Instructions for the task
A precise repetition of every line below is the required answer.

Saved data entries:
⁂

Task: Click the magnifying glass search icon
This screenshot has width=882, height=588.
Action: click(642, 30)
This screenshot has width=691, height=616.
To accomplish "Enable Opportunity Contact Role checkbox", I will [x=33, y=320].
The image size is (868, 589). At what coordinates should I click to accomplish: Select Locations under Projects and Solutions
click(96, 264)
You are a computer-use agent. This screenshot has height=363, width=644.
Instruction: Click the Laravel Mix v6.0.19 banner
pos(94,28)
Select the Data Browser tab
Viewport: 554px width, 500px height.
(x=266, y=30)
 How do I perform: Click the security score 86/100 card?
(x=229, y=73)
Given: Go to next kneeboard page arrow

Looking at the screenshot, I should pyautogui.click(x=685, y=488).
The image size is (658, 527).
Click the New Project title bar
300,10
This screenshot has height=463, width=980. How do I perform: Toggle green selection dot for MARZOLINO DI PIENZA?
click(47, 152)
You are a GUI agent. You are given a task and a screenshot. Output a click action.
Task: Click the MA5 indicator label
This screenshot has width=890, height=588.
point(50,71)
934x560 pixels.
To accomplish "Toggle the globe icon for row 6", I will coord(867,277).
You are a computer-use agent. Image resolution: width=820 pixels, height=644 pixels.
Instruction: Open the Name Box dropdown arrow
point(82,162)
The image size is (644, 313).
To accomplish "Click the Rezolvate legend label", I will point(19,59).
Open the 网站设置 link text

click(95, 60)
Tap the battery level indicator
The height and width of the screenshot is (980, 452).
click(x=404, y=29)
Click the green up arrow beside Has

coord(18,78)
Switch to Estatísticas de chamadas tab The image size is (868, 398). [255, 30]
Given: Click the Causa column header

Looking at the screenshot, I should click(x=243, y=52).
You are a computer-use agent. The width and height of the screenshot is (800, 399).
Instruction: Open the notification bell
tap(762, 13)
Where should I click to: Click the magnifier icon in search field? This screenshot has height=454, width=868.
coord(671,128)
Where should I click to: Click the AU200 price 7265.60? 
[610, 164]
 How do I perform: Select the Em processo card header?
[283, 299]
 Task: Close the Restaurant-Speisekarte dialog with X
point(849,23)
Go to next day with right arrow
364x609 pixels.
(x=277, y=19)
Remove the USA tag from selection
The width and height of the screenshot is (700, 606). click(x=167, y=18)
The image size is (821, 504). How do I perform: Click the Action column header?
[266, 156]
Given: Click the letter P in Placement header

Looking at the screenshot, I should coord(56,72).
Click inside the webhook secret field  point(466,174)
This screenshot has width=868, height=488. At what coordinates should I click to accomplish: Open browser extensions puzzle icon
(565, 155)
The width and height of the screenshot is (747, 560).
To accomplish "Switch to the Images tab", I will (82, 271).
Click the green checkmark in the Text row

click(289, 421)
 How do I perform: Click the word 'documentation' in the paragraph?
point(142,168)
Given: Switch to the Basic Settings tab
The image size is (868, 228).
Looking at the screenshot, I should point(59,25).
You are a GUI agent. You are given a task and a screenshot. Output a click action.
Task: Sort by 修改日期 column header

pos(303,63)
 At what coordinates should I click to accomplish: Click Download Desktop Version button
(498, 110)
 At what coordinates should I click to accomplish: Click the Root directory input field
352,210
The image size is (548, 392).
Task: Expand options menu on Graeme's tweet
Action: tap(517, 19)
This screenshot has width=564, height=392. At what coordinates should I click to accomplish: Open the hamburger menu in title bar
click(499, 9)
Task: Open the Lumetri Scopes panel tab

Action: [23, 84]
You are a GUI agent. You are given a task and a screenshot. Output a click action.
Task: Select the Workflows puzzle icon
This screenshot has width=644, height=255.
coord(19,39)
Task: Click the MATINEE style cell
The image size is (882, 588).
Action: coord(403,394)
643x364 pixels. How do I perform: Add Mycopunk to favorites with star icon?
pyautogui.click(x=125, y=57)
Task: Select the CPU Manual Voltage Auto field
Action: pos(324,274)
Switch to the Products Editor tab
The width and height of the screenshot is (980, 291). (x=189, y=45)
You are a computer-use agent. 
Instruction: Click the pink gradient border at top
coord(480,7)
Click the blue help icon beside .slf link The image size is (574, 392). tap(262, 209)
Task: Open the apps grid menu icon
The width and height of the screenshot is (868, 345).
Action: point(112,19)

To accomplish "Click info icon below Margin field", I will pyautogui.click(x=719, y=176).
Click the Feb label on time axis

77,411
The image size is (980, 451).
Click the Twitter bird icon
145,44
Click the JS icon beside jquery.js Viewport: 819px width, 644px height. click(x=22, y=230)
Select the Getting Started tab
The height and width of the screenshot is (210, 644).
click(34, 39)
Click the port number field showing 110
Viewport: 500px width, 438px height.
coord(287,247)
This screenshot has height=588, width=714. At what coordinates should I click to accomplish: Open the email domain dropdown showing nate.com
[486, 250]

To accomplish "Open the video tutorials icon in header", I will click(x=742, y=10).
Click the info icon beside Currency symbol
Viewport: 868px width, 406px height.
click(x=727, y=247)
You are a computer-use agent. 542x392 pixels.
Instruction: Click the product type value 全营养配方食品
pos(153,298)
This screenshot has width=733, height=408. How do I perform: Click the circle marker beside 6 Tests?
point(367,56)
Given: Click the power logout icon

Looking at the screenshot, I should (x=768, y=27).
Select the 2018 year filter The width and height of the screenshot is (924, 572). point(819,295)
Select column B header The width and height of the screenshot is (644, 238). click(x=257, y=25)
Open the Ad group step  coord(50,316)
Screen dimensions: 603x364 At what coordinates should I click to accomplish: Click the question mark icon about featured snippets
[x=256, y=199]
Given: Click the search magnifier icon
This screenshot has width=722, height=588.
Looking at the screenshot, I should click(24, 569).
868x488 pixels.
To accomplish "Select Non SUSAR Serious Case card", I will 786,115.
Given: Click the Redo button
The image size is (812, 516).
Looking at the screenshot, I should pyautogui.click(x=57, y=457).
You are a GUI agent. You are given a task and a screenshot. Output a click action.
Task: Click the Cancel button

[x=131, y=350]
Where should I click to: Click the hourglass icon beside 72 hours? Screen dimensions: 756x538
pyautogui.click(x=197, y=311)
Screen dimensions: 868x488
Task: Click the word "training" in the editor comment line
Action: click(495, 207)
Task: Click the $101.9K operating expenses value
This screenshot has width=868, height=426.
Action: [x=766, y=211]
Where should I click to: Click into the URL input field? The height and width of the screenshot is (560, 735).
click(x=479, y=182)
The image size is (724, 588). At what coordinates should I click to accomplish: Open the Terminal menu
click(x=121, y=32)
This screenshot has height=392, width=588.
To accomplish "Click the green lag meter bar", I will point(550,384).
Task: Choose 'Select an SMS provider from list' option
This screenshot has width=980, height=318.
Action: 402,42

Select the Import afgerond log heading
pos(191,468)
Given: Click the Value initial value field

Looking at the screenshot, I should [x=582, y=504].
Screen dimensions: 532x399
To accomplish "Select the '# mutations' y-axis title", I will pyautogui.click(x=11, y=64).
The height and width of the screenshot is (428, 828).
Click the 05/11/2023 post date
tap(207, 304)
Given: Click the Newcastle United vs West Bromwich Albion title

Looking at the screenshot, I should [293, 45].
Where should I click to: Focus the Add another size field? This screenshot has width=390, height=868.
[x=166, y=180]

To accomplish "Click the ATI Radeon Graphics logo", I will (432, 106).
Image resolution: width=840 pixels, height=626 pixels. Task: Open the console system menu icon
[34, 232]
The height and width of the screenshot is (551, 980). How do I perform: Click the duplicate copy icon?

⁂

Solution for this problem
Task: Click the magnifying glass search icon
This screenshot has width=882, height=588.
Action: click(642, 30)
This screenshot has width=691, height=616.
To accomplish "Enable Opportunity Contact Role checkbox", I will [x=33, y=320].
The image size is (868, 589). At what coordinates should I click to accomplish: Select Locations under Projects and Solutions
click(96, 264)
You are a computer-use agent. This screenshot has height=363, width=644.
Instruction: Click the Laravel Mix v6.0.19 banner
pos(94,28)
Select the Data Browser tab
Viewport: 554px width, 500px height.
(x=266, y=30)
 How do I perform: Click the security score 86/100 card?
(x=229, y=73)
Given: Go to next kneeboard page arrow

Looking at the screenshot, I should pyautogui.click(x=685, y=488).
The image size is (658, 527).
Click the New Project title bar
300,10
This screenshot has height=463, width=980. How do I perform: Toggle green selection dot for MARZOLINO DI PIENZA?
click(47, 152)
You are a GUI agent. You are given a task and a screenshot. Output a click action.
Task: Click the MA5 indicator label
This screenshot has width=890, height=588.
point(50,71)
934x560 pixels.
To accomplish "Toggle the globe icon for row 6", I will coord(867,277).
You are a computer-use agent. Image resolution: width=820 pixels, height=644 pixels.
Instruction: Open the Name Box dropdown arrow
point(82,162)
The image size is (644, 313).
To accomplish "Click the Rezolvate legend label", I will point(19,59).
Open the 网站设置 link text

click(95, 60)
Tap the battery level indicator
The height and width of the screenshot is (980, 452).
click(x=404, y=29)
Click the green up arrow beside Has

coord(18,78)
Switch to Estatísticas de chamadas tab The image size is (868, 398). [255, 30]
Given: Click the Causa column header

Looking at the screenshot, I should click(x=243, y=52).
You are a computer-use agent. The width and height of the screenshot is (800, 399).
Instruction: Open the notification bell
tap(762, 13)
Where should I click to: Click the magnifier icon in search field? This screenshot has height=454, width=868.
coord(671,128)
Where should I click to: Click the AU200 price 7265.60? 
[610, 164]
 How do I perform: Select the Em processo card header?
[283, 299]
 Task: Close the Restaurant-Speisekarte dialog with X
point(849,23)
Go to next day with right arrow
364x609 pixels.
(x=277, y=19)
Remove the USA tag from selection
The width and height of the screenshot is (700, 606). click(x=167, y=18)
The image size is (821, 504). How do I perform: Click the Action column header?
[266, 156]
Given: Click the letter P in Placement header

Looking at the screenshot, I should coord(56,72).
Click inside the webhook secret field  point(466,174)
This screenshot has width=868, height=488. At what coordinates should I click to accomplish: Open browser extensions puzzle icon
(565, 155)
The width and height of the screenshot is (747, 560).
To accomplish "Switch to the Images tab", I will (82, 271).
Click the green checkmark in the Text row

click(289, 421)
 How do I perform: Click the word 'documentation' in the paragraph?
point(142,168)
Given: Switch to the Basic Settings tab
The image size is (868, 228).
Looking at the screenshot, I should point(59,25).
You are a GUI agent. You are given a task and a screenshot. Output a click action.
Task: Sort by 修改日期 column header

pos(303,63)
 At what coordinates should I click to accomplish: Click Download Desktop Version button
(498, 110)
 At what coordinates should I click to accomplish: Click the Root directory input field
352,210
The image size is (548, 392).
Task: Expand options menu on Graeme's tweet
Action: tap(517, 19)
This screenshot has width=564, height=392. At what coordinates should I click to accomplish: Open the hamburger menu in title bar
click(499, 9)
Task: Open the Lumetri Scopes panel tab

Action: [23, 84]
You are a GUI agent. You are given a task and a screenshot. Output a click action.
Task: Select the Workflows puzzle icon
This screenshot has width=644, height=255.
coord(19,39)
Task: Click the MATINEE style cell
The image size is (882, 588).
Action: coord(403,394)
643x364 pixels. How do I perform: Add Mycopunk to favorites with star icon?
pyautogui.click(x=125, y=57)
Task: Select the CPU Manual Voltage Auto field
Action: pos(324,274)
Switch to the Products Editor tab
The width and height of the screenshot is (980, 291). (x=189, y=45)
You are a computer-use agent. 
Instruction: Click the pink gradient border at top
coord(480,7)
Click the blue help icon beside .slf link The image size is (574, 392). tap(262, 209)
Task: Open the apps grid menu icon
The width and height of the screenshot is (868, 345).
Action: point(112,19)

To accomplish "Click info icon below Margin field", I will pyautogui.click(x=719, y=176).
Click the Feb label on time axis

77,411
The image size is (980, 451).
Click the Twitter bird icon
145,44
Click the JS icon beside jquery.js Viewport: 819px width, 644px height. click(x=22, y=230)
Select the Getting Started tab
The height and width of the screenshot is (210, 644).
click(34, 39)
Click the port number field showing 110
Viewport: 500px width, 438px height.
coord(287,247)
This screenshot has height=588, width=714. At what coordinates should I click to accomplish: Open the email domain dropdown showing nate.com
[486, 250]

To accomplish "Open the video tutorials icon in header", I will click(x=742, y=10).
Click the info icon beside Currency symbol
Viewport: 868px width, 406px height.
click(x=727, y=247)
You are a computer-use agent. 542x392 pixels.
Instruction: Click the product type value 全营养配方食品
pos(153,298)
This screenshot has width=733, height=408. How do I perform: Click the circle marker beside 6 Tests?
point(367,56)
Given: Click the power logout icon

Looking at the screenshot, I should (x=768, y=27).
Select the 2018 year filter The width and height of the screenshot is (924, 572). point(819,295)
Select column B header The width and height of the screenshot is (644, 238). click(x=257, y=25)
Open the Ad group step  coord(50,316)
Screen dimensions: 603x364 At what coordinates should I click to accomplish: Click the question mark icon about featured snippets
[x=256, y=199]
Given: Click the search magnifier icon
This screenshot has width=722, height=588.
Looking at the screenshot, I should click(24, 569).
868x488 pixels.
To accomplish "Select Non SUSAR Serious Case card", I will 786,115.
Given: Click the Redo button
The image size is (812, 516).
Looking at the screenshot, I should pyautogui.click(x=57, y=457).
You are a GUI agent. You are given a task and a screenshot. Output a click action.
Task: Click the Cancel button

[x=131, y=350]
Where should I click to: Click the hourglass icon beside 72 hours? Screen dimensions: 756x538
pyautogui.click(x=197, y=311)
Screen dimensions: 868x488
Task: Click the word "training" in the editor comment line
Action: click(495, 207)
Task: Click the $101.9K operating expenses value
This screenshot has width=868, height=426.
Action: [x=766, y=211]
Where should I click to: Click into the URL input field? The height and width of the screenshot is (560, 735).
click(x=479, y=182)
The image size is (724, 588). At what coordinates should I click to accomplish: Open the Terminal menu
click(x=121, y=32)
This screenshot has height=392, width=588.
To accomplish "Click the green lag meter bar", I will point(550,384).
Task: Choose 'Select an SMS provider from list' option
This screenshot has width=980, height=318.
Action: 402,42

Select the Import afgerond log heading
pos(191,468)
Given: Click the Value initial value field

Looking at the screenshot, I should [x=582, y=504].
Screen dimensions: 532x399
To accomplish "Select the '# mutations' y-axis title", I will pyautogui.click(x=11, y=64).
The height and width of the screenshot is (428, 828).
Click the 05/11/2023 post date
tap(207, 304)
Given: Click the Newcastle United vs West Bromwich Albion title

Looking at the screenshot, I should [293, 45].
Where should I click to: Focus the Add another size field? This screenshot has width=390, height=868.
[x=166, y=180]

To accomplish "Click the ATI Radeon Graphics logo", I will (432, 106).
Image resolution: width=840 pixels, height=626 pixels. Task: Open the console system menu icon
[34, 232]
The height and width of the screenshot is (551, 980). How do I perform: Click the duplicate copy icon?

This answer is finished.